◆ WHAT IS EXPECTED
Every line from the one with "Instruction: Select the XS size row label" up to and including the one with "700x520 pixels." is to be output exactly as it appears below; pictures are not.
□ □ □
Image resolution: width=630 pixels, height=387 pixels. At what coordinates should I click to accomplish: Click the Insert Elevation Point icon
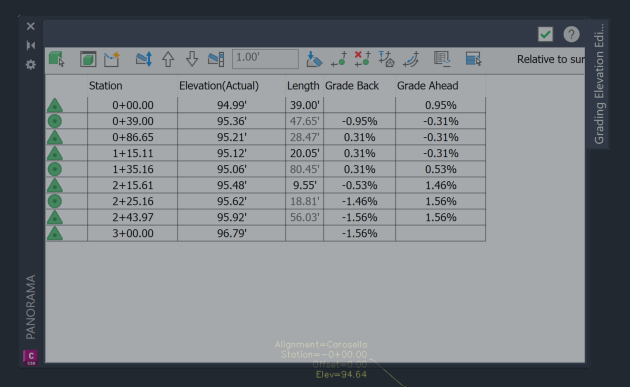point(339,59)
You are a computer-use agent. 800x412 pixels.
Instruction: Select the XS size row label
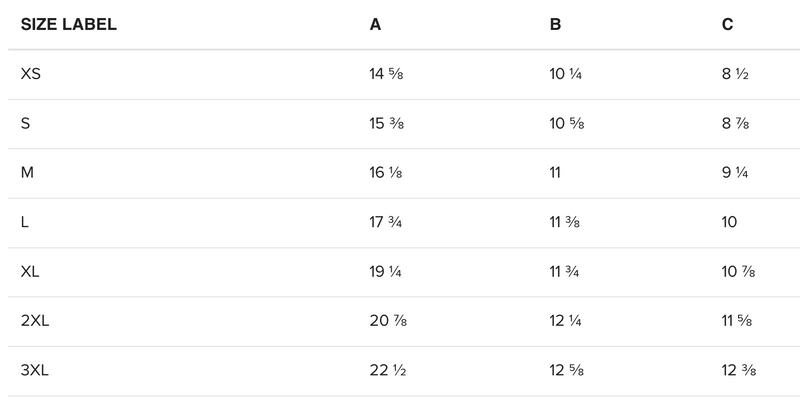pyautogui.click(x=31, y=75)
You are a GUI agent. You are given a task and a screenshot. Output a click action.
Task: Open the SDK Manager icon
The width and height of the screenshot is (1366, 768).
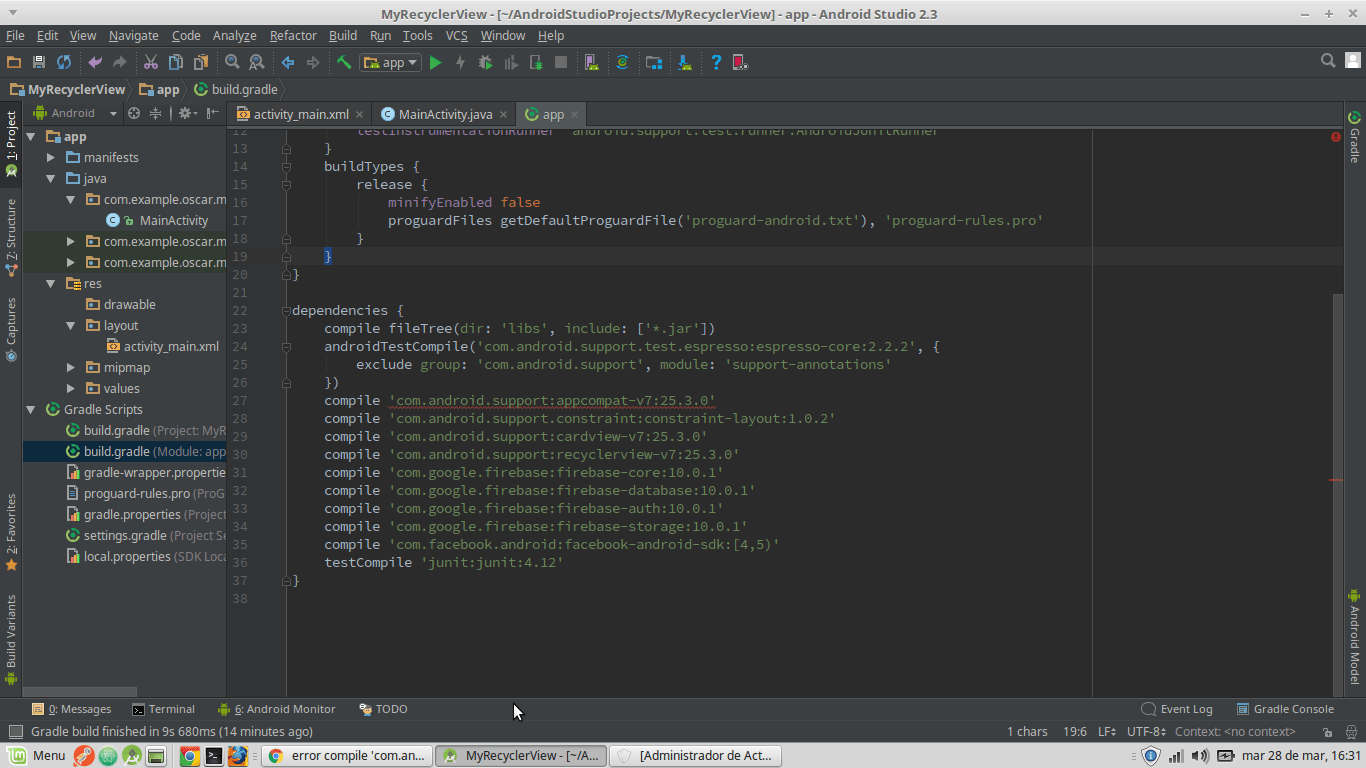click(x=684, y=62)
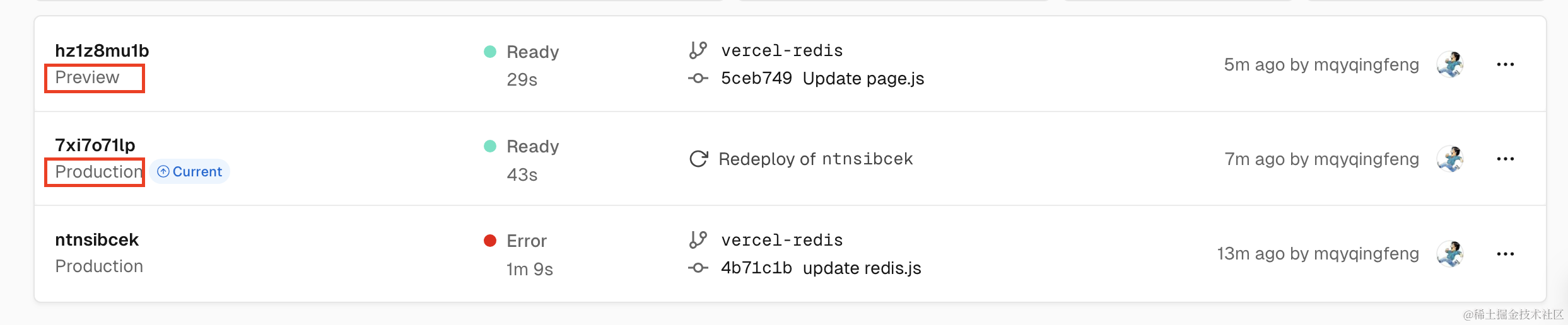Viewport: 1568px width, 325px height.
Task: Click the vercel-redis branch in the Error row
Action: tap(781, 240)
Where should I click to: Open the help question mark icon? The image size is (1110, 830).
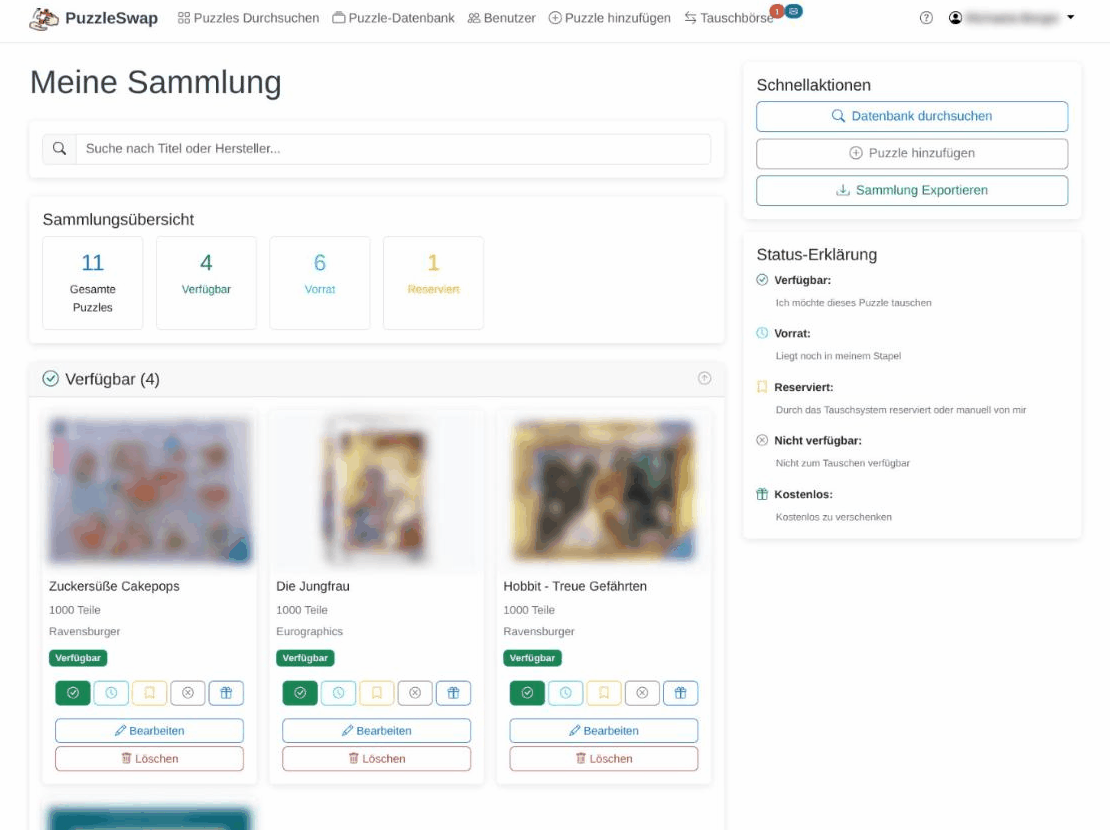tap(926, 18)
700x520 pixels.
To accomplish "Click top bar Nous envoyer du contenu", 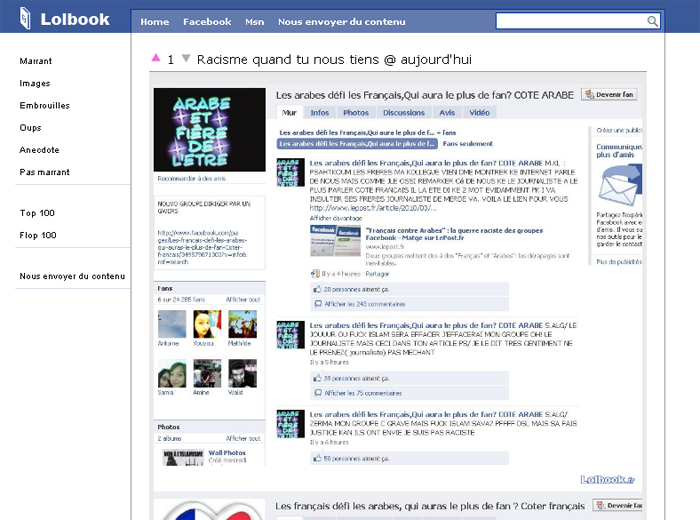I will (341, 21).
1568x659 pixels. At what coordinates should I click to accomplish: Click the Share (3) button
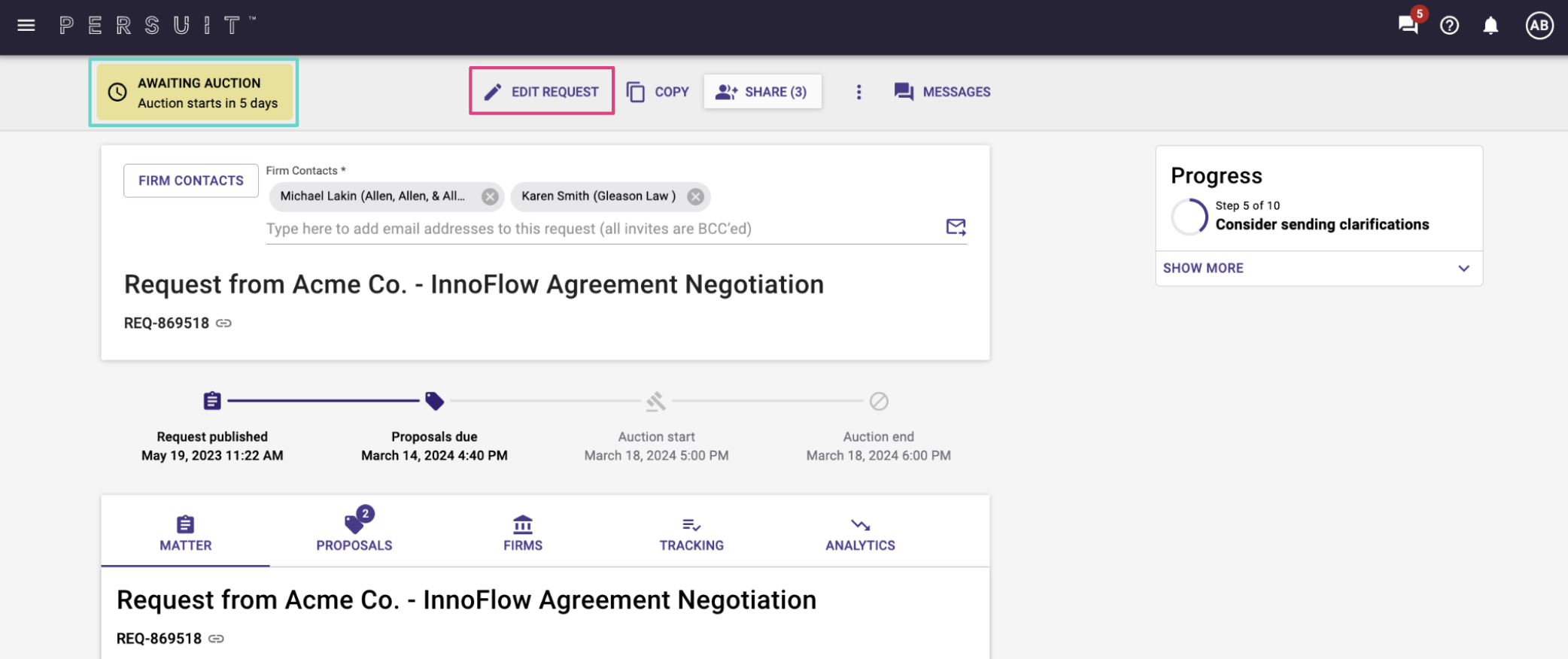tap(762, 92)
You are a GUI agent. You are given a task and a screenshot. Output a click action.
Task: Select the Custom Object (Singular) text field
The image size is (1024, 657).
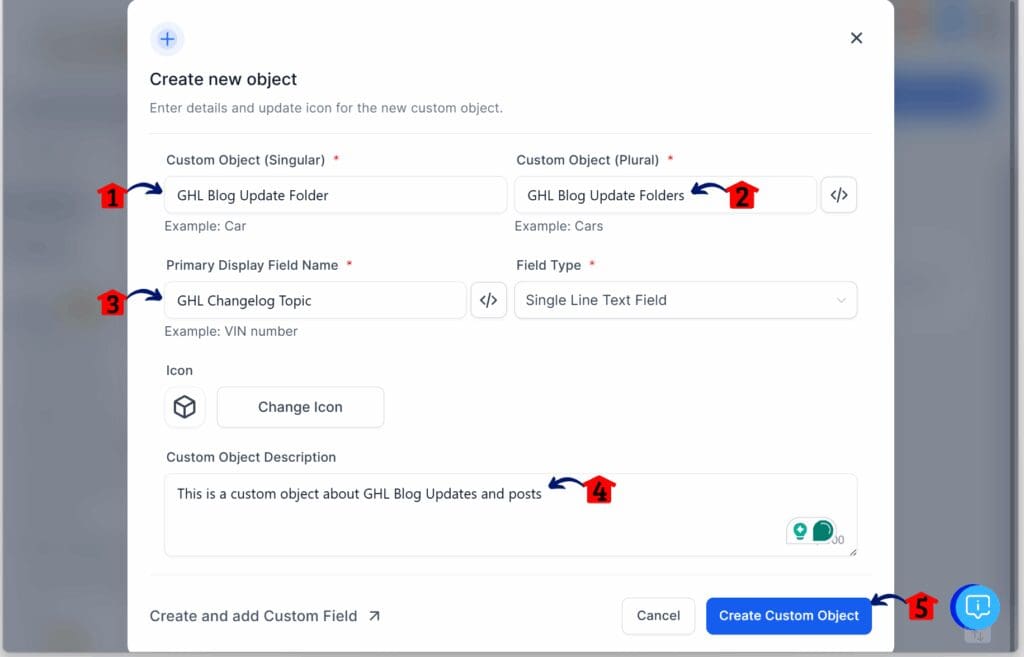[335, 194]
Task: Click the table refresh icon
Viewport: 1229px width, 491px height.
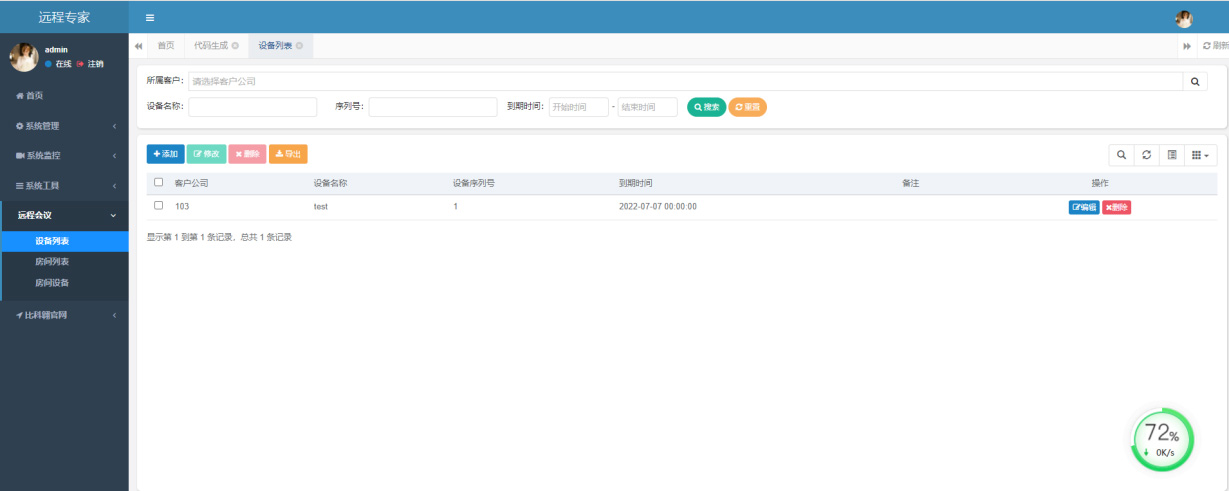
□ □ □
◆ SOLUTION TO THIS PROBLEM
Instruction: Select the XS size row label
pyautogui.click(x=31, y=75)
You are a GUI agent. You are given a task and a screenshot. Output a click action.
Task: Open the SDK Manager icon
The width and height of the screenshot is (1366, 768).
click(x=684, y=62)
Viewport: 1568px width, 325px height.
Task: Click the vercel-redis branch in the Error row
Action: tap(781, 240)
Where should I click to: Open the help question mark icon? The image size is (1110, 830).
tap(926, 18)
700x520 pixels.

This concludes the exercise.